Shakira scrapped her plans to play Lebanon and Libya, but those countries are so close to the war zone that there would probably have been more raised eyebrows had she opted to go ahead. However, her European shows are still a go.

British band Turin Brakes, on the other hand, want to tour but are having trouble obtaining a visa for the States. Their bid was recently refused by the U.S. government and consequently, their tour has been put on hold.

According to the band’s Web site, “The U.S. authorities [did] not disclose the reason why, but we suspect it is something to do with the current climate and situation in the Middle East. Turin Brakes will persevere to get a visa and will hopefully play these gigs in the near future.

“We are sorry for any disappointment.”

While Senegal-native Youssou N’Dour didn’t have any trouble getting his visa to play in the States, he did have trouble with his own conscience over playing, period.

“It is my strong conviction that the responsibility for disarming Iraq should rest with the United Nations.
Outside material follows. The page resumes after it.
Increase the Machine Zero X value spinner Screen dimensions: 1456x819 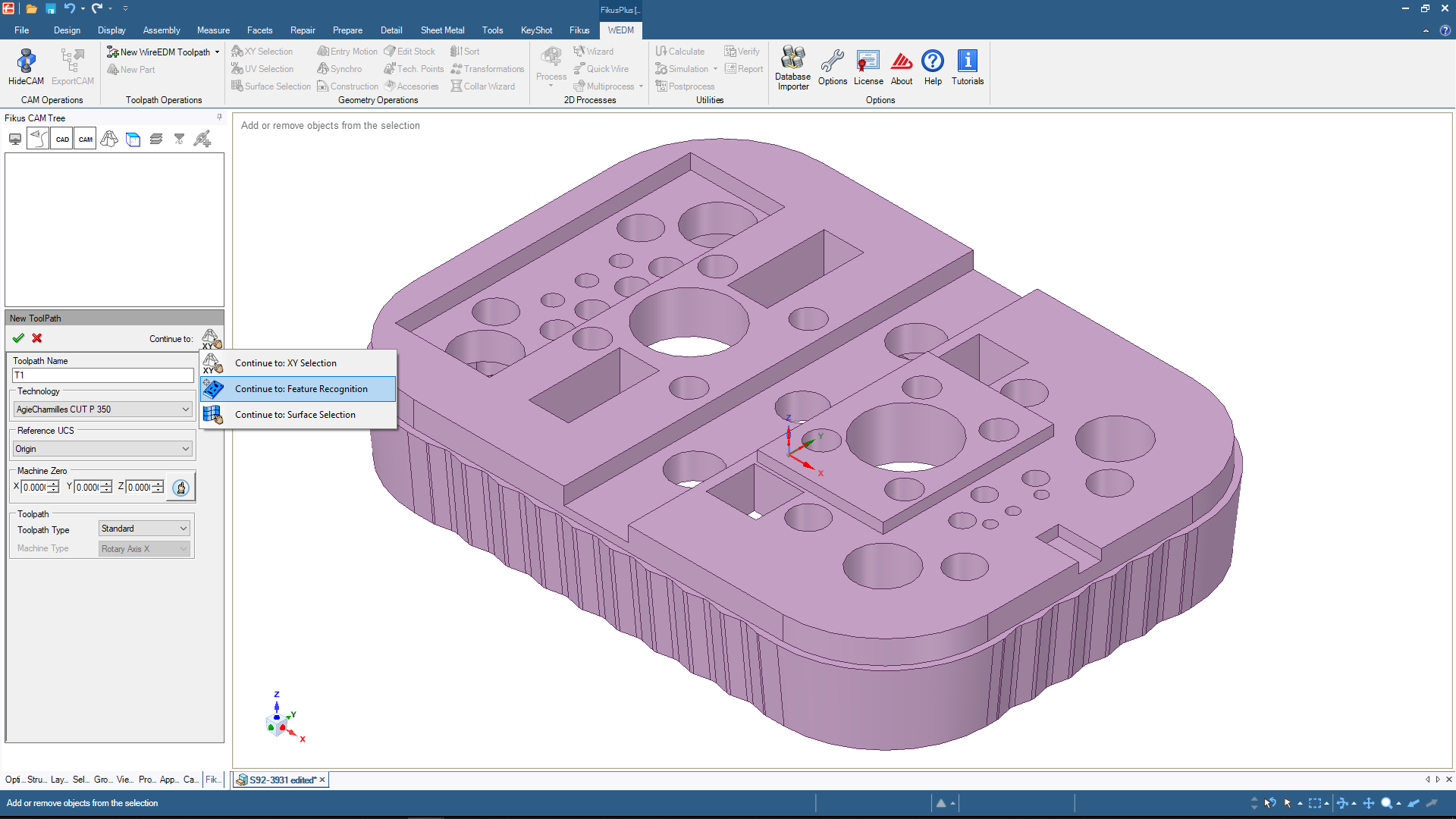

As a matter of conscience I question the United States government’s apparent intention to commence war with Iraq,” N’Dour said.

“I believe that coming to America at this time would be perceived in many parts of the world – rightly or wrongly – as a support of this policy, and that, as a consequence, it is inappropriate to perform in the U.S. at this juncture.”

His seven-week tour was cancelled before war broke out, as a protest to what turned out to be the inevitable. However, N’Dour said he would like to “return to the U.S. in better times.”

The Wu-Tang Clan may be giving the biggest finger up to naysayers if they indeed embark on their tour of Israel, as they plan on doing in May. Member Cappadonna said in a statement, “As Americans and hip-hop artists, we want to show solidarity with the people of Israel.

“No one thinks that a Hebrew-speaking country has anything to do with hip-hop, but hip-hop is alive in Israel and we are going there to foster the new generations’ way of communicating.”

Initial tour plans include stops in the cities of Tel Aviv, Beersheva, Haifa, Eilat, and Jerusalem, although no dates have been announced.

Looking ahead to summer festival plans, when Europe sees its heaviest influx of touring artists, the decision to go or not to go isn’t so necessary yet. However, if the war continues through the summer months, it could mean big a lot of cancellations on the festival front.